═════ EXERCISE INPUT ═════

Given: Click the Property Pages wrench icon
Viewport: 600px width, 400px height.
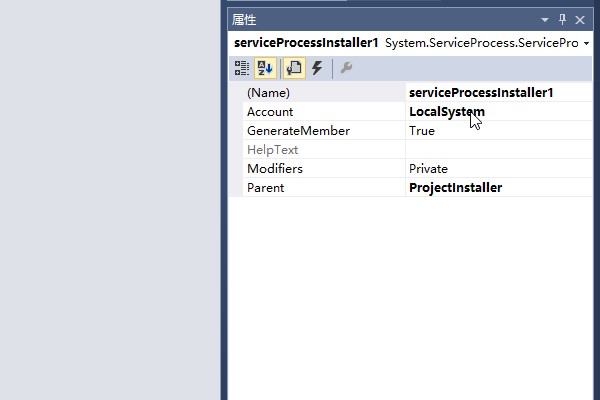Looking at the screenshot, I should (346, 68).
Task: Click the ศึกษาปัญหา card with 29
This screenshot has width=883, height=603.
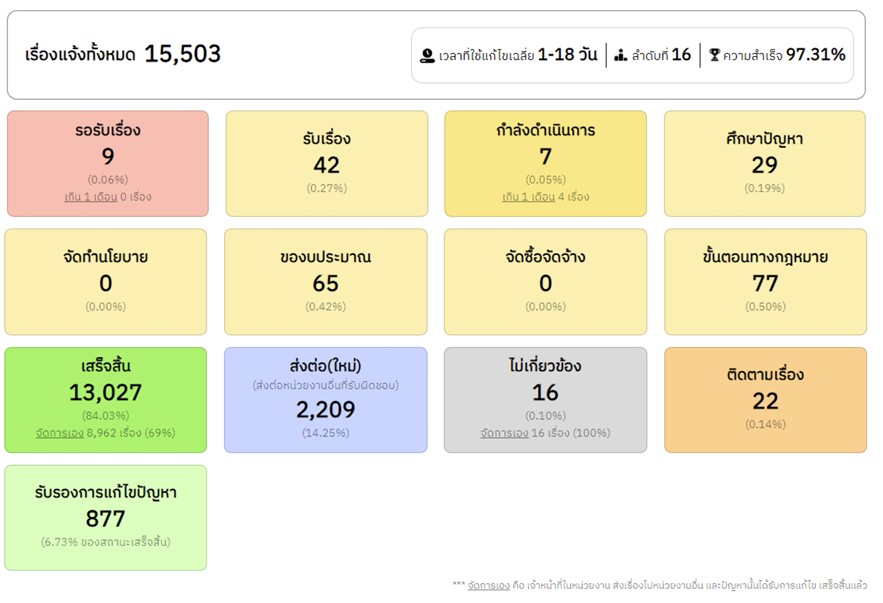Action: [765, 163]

═════
═════ EXERCISE INPUT ═════

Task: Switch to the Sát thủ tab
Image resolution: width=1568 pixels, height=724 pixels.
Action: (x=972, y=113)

═════

» PROBLEM
Look for the string "Click" in the data above and return every line that has it.

» COMPLETED TASK
Given: Click the Property Pages wrench icon
Task: Click the ศึกษาปัญหา card with 29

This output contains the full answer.